(Input records begins)

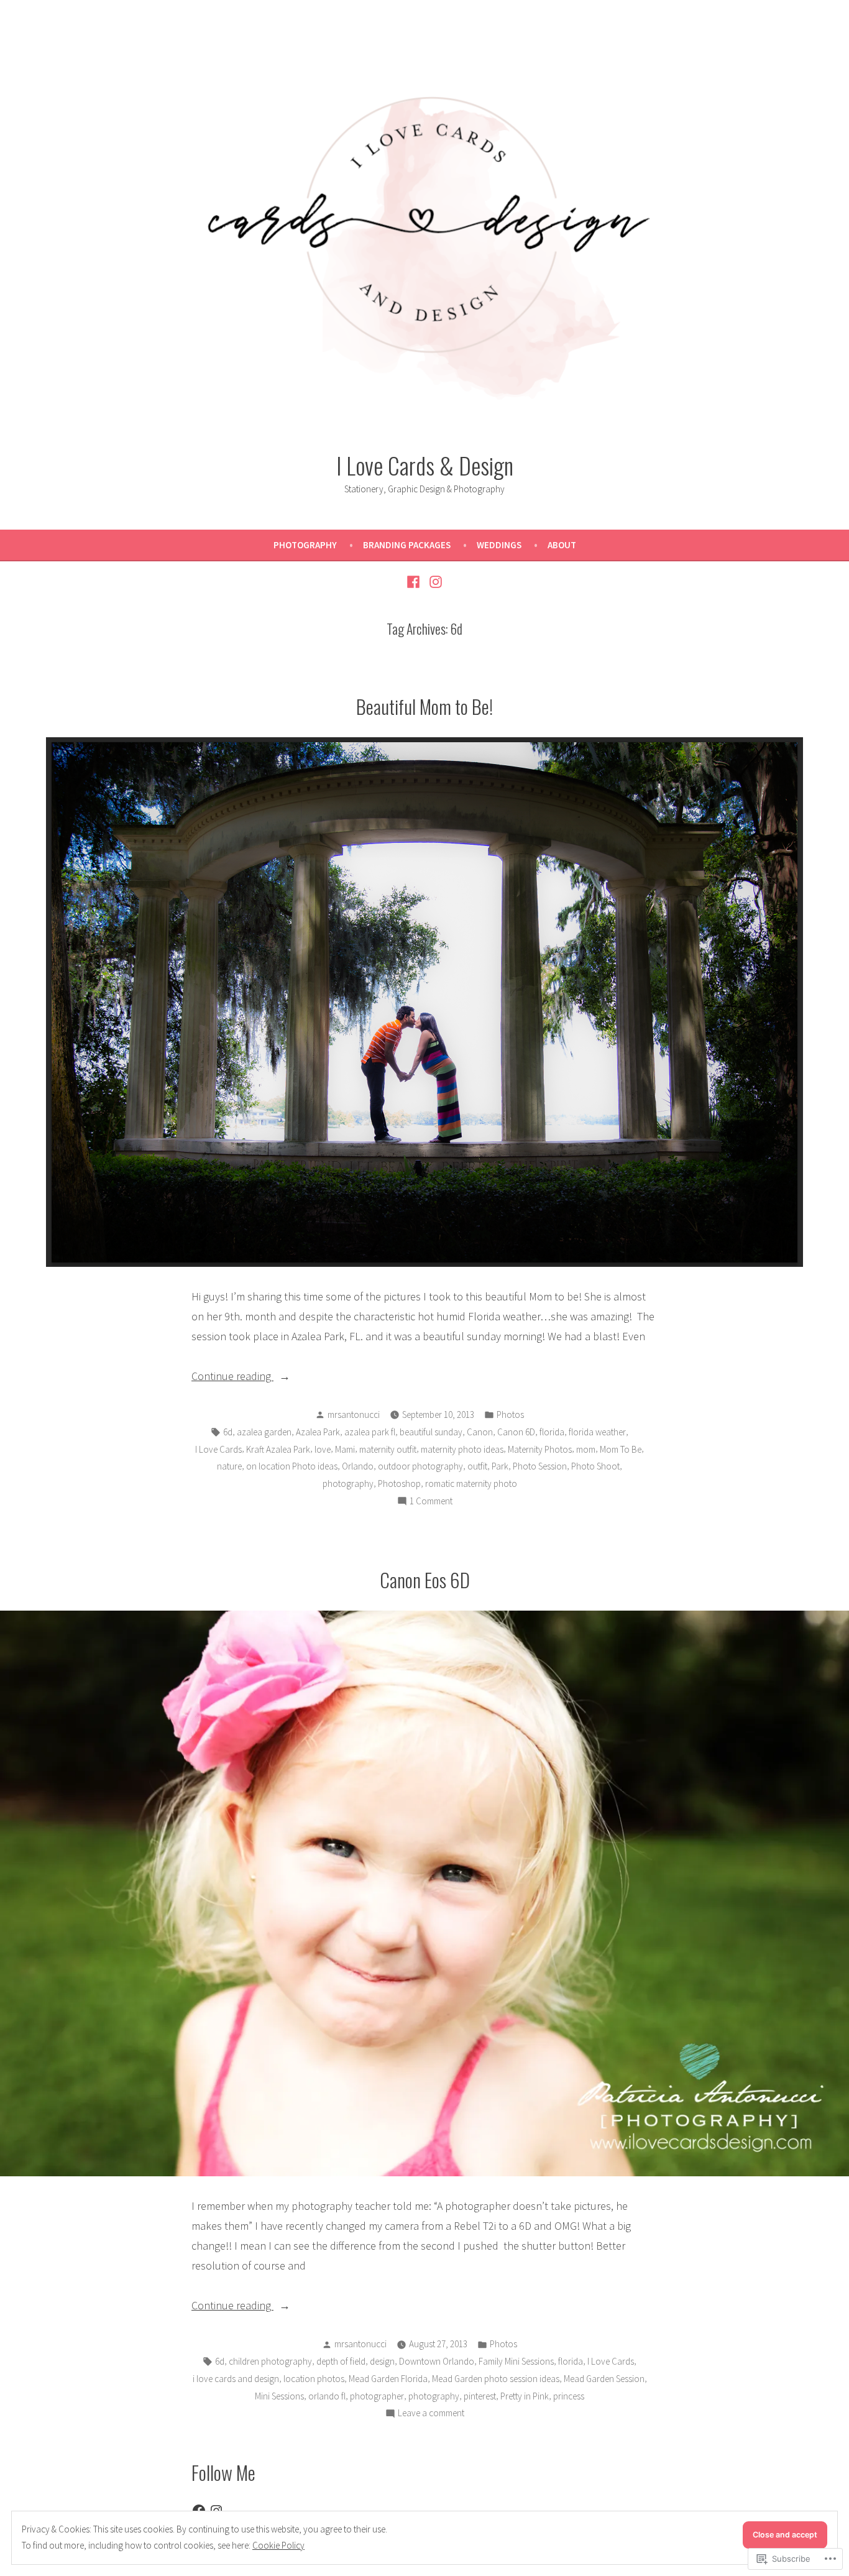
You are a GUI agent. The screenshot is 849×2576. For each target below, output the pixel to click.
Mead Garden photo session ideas (495, 2379)
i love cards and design (236, 2379)
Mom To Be (620, 1449)
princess (568, 2396)
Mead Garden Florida (388, 2379)
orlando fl (327, 2396)
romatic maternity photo (471, 1483)
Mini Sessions (279, 2396)
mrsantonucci (354, 1414)
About (562, 545)
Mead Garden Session (604, 2379)
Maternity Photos (540, 1449)
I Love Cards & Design (424, 465)
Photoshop (399, 1483)
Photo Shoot (595, 1466)
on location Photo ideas (291, 1466)
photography (348, 1483)
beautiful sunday (431, 1432)
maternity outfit (387, 1449)
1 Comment (431, 1502)
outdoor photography (420, 1466)
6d (227, 1432)
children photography (270, 2361)
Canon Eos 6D (425, 1579)
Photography (305, 545)
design (382, 2361)
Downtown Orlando (436, 2361)
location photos (313, 2379)
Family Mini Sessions (516, 2361)
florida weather (597, 1432)
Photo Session (540, 1466)
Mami (345, 1449)
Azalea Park (318, 1432)
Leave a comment (431, 2414)
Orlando (358, 1466)
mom (585, 1449)
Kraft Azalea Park (278, 1449)
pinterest (480, 2396)
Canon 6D (516, 1432)
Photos (510, 1414)
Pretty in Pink (524, 2396)
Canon (480, 1432)
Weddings (499, 545)
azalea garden (264, 1432)
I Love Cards (218, 1449)
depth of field (340, 2361)
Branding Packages (407, 545)
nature (229, 1466)
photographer (377, 2396)
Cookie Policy (278, 2545)
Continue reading (232, 1377)
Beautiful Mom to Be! (424, 706)
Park (500, 1466)
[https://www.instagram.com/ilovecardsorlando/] (434, 581)
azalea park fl (369, 1432)
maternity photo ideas (462, 1449)
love (322, 1449)
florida (551, 1432)
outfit (477, 1466)
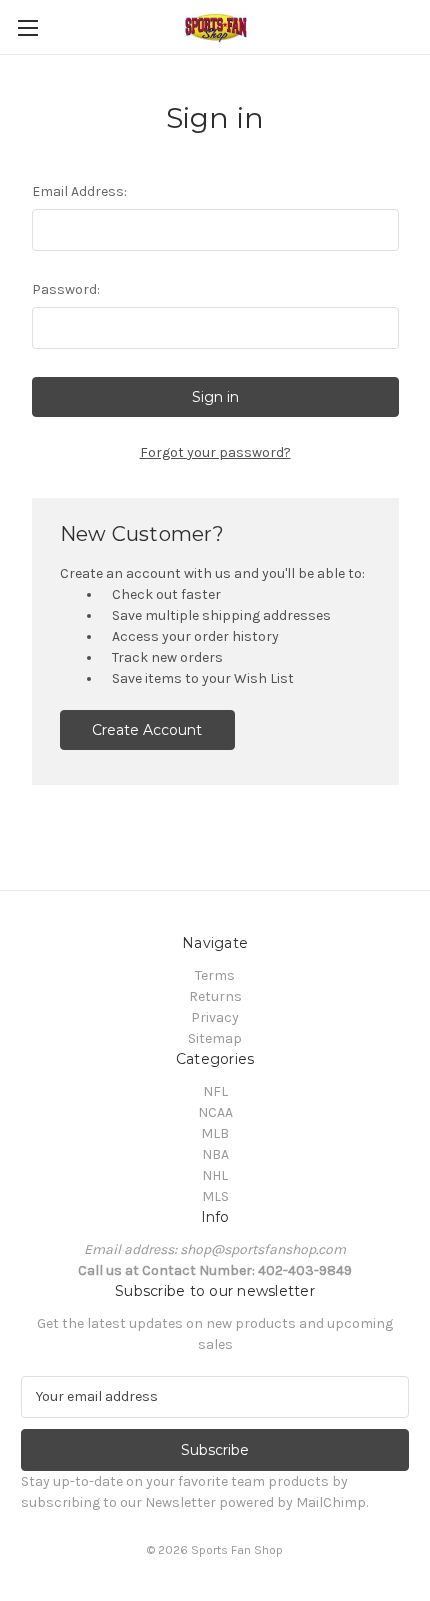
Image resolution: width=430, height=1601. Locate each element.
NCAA (215, 1112)
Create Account (147, 730)
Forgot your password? (215, 452)
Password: (66, 289)
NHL (215, 1175)
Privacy (215, 1017)
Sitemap (215, 1038)
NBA (215, 1154)
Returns (215, 996)
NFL (215, 1091)
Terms (215, 975)
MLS (215, 1196)
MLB (215, 1133)
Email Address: (79, 191)
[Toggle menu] (27, 27)
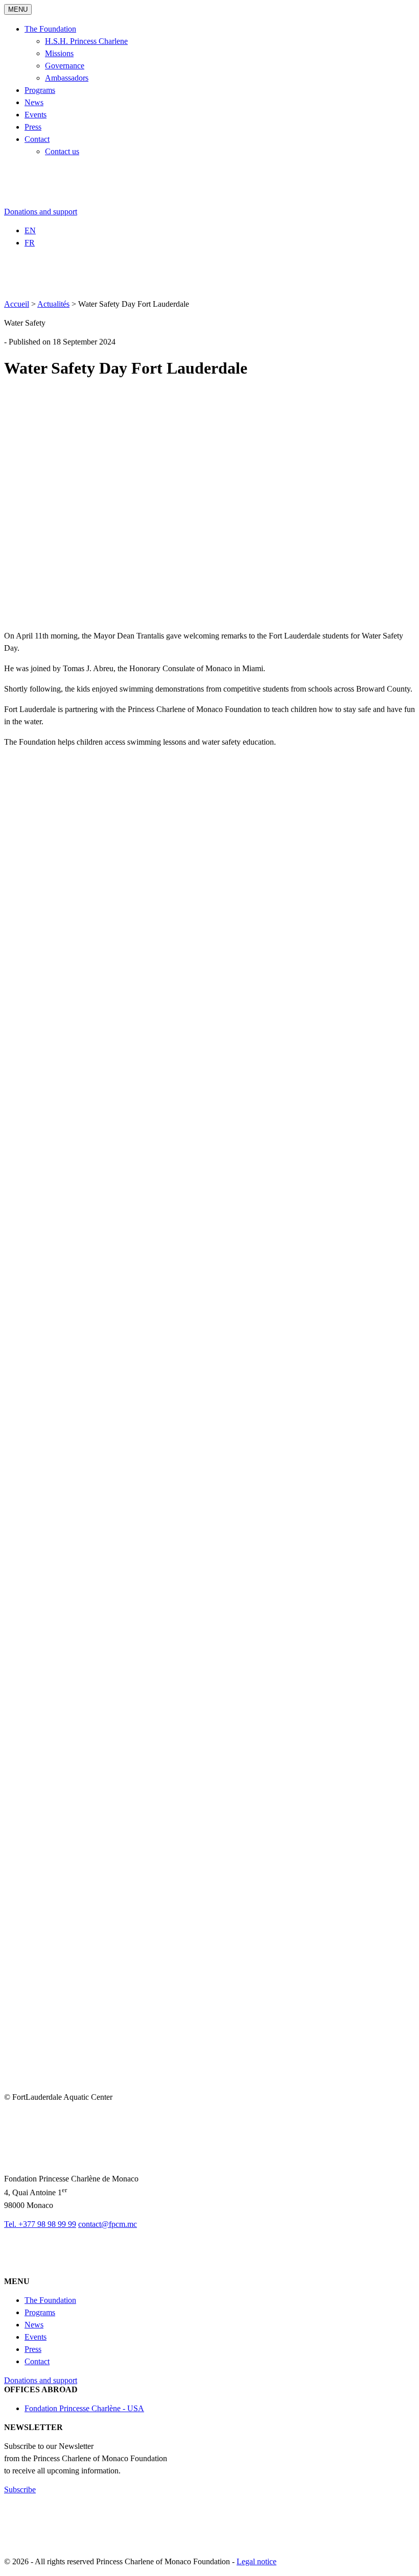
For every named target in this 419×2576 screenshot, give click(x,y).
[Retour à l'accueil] (73, 2159)
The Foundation (50, 28)
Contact (37, 139)
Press (33, 126)
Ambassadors (66, 77)
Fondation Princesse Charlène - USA (84, 2408)
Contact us (62, 151)
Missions (59, 53)
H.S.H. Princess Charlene (86, 41)
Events (35, 114)
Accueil (16, 304)
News (34, 102)
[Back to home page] (63, 202)
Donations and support (40, 211)
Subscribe (20, 2489)
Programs (40, 90)
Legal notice (256, 2561)
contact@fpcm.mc (107, 2224)
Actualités (53, 304)
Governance (64, 65)
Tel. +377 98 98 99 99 (40, 2224)
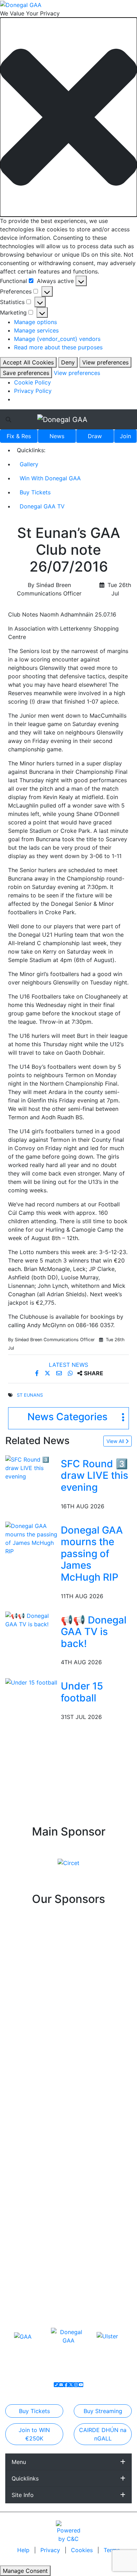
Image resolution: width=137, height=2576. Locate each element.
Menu (19, 2461)
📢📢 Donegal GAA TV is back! (93, 1631)
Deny (68, 362)
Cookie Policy (32, 382)
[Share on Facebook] (38, 1373)
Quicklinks (25, 2478)
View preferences (105, 362)
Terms (112, 2550)
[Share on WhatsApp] (71, 1373)
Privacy (51, 2550)
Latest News (68, 1364)
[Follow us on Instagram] (75, 2384)
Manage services (36, 330)
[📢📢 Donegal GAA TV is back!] (31, 1619)
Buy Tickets (35, 492)
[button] (68, 117)
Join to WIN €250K (34, 2434)
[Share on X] (48, 1373)
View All (115, 1441)
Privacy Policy (33, 390)
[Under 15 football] (31, 1681)
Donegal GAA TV (42, 506)
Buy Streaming (103, 2410)
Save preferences (26, 372)
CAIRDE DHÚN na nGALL (102, 2434)
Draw (95, 436)
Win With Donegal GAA (50, 478)
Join (125, 436)
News (57, 436)
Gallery (29, 464)
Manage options (35, 321)
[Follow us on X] (70, 2384)
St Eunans (30, 1395)
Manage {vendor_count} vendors (57, 338)
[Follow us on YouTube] (80, 2384)
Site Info (23, 2494)
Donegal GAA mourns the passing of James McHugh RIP (92, 1553)
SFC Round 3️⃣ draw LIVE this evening (94, 1475)
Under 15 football (82, 1692)
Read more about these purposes (58, 347)
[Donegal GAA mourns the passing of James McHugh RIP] (31, 1537)
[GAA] (23, 2335)
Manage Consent (25, 2570)
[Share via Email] (60, 1373)
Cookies (82, 2550)
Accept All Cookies (28, 362)
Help (24, 2550)
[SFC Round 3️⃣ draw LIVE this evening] (31, 1467)
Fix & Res (19, 436)
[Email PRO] (61, 2384)
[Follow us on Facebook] (66, 2384)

(Input records ends)

Restate each entry word for word, leaving out any pictures.

You are a GUI agent. The screenshot is 849×2576. For each target below, output the pixel to click.
Mead Garden photo session ideas (495, 2379)
i love cards and design (236, 2379)
Mom To Be (620, 1449)
princess (568, 2396)
Mead Garden Florida (388, 2379)
orlando fl (327, 2396)
romatic maternity photo (471, 1483)
Mini Sessions (279, 2396)
mrsantonucci (354, 1414)
About (562, 545)
Mead Garden Session (604, 2379)
Maternity Photos (540, 1449)
I Love Cards & Design (424, 465)
Photoshop (399, 1483)
Photo Shoot (595, 1466)
on location Photo ideas (291, 1466)
photography (348, 1483)
beautiful sunday (431, 1432)
maternity outfit (387, 1449)
1 Comment (431, 1502)
outdoor photography (420, 1466)
6d (227, 1432)
children photography (270, 2361)
Canon Eos 6D (425, 1579)
Photography (305, 545)
design (382, 2361)
Downtown Orlando (436, 2361)
location photos (313, 2379)
Family Mini Sessions (516, 2361)
florida weather (597, 1432)
Photo Session (540, 1466)
Mami (345, 1449)
Azalea Park (318, 1432)
Leave a comment (431, 2414)
Orlando (358, 1466)
mom (585, 1449)
Kraft Azalea Park (278, 1449)
pinterest (480, 2396)
Canon 6D (516, 1432)
Photos (510, 1414)
Pretty in Pink (524, 2396)
Canon (480, 1432)
Weddings (499, 545)
azalea garden (264, 1432)
I Love Cards (218, 1449)
depth of field (340, 2361)
Branding Packages (407, 545)
nature (229, 1466)
photographer (377, 2396)
Cookie Policy (278, 2545)
Continue reading (232, 1377)
Beautiful Mom to Be! (424, 706)
Park (500, 1466)
[https://www.instagram.com/ilovecardsorlando/] (434, 581)
azalea park fl (369, 1432)
maternity photo ideas (462, 1449)
love (322, 1449)
florida (551, 1432)
outfit (477, 1466)
Image resolution: width=430, height=1601. Locate each element.
NCAA (215, 1112)
Create Account (147, 730)
Forgot your password? (215, 452)
Password: (66, 289)
NHL (215, 1175)
Privacy (215, 1017)
Sitemap (215, 1038)
NBA (215, 1154)
Returns (215, 996)
NFL (215, 1091)
Terms (215, 975)
MLS (215, 1196)
MLB (215, 1133)
Email Address: (79, 191)
[Toggle menu] (27, 27)
For every named target in this 419×2576 screenshot, give click(x,y).
[Retour à l'accueil] (73, 2159)
The Foundation (50, 28)
Contact (37, 139)
Press (33, 126)
Ambassadors (66, 77)
Fondation Princesse Charlène - USA (84, 2408)
Contact us (62, 151)
Missions (59, 53)
H.S.H. Princess Charlene (86, 41)
Events (35, 114)
Accueil (16, 304)
News (34, 102)
[Back to home page] (63, 202)
Donations and support (40, 211)
Subscribe (20, 2489)
Programs (40, 90)
Legal notice (256, 2561)
contact@fpcm.mc (107, 2224)
Actualités (53, 304)
Governance (64, 65)
Tel. +377 98 98 99 99 (40, 2224)
Image resolution: width=137, height=2576. Locate each element.
Menu (19, 2461)
📢📢 Donegal GAA TV is back! (93, 1631)
Deny (68, 362)
Cookie Policy (32, 382)
[Share on Facebook] (38, 1373)
Quicklinks (25, 2478)
View preferences (105, 362)
Terms (112, 2550)
[Share on WhatsApp] (71, 1373)
Privacy (51, 2550)
Latest News (68, 1364)
[Follow us on Instagram] (75, 2384)
Manage services (36, 330)
[📢📢 Donegal GAA TV is back!] (31, 1619)
Buy Tickets (35, 492)
[button] (68, 117)
Join to WIN €250K (34, 2434)
[Share on X] (48, 1373)
View All (115, 1441)
Privacy Policy (33, 390)
[Under 15 football] (31, 1681)
Donegal GAA TV (42, 506)
Buy Streaming (103, 2410)
Save preferences (26, 372)
CAIRDE DHÚN na nGALL (102, 2434)
Draw (95, 436)
Win With Donegal GAA (50, 478)
Join (125, 436)
News (57, 436)
Gallery (29, 464)
Manage options (35, 321)
[Follow us on X] (70, 2384)
St Eunans (30, 1395)
Manage {vendor_count} vendors (57, 338)
[Follow us on YouTube] (80, 2384)
Site Info (23, 2494)
Donegal GAA mourns the passing of James McHugh RIP (92, 1553)
SFC Round 3️⃣ draw LIVE this evening (94, 1475)
Under 15 football (82, 1692)
Read more about these purposes (58, 347)
[Donegal GAA mourns the passing of James McHugh RIP] (31, 1537)
[GAA] (23, 2335)
Manage Consent (25, 2570)
[Share via Email] (60, 1373)
Cookies (82, 2550)
Accept All Cookies (28, 362)
Help (24, 2550)
[SFC Round 3️⃣ draw LIVE this evening] (31, 1467)
Fix & Res (19, 436)
[Email PRO] (61, 2384)
[Follow us on Facebook] (66, 2384)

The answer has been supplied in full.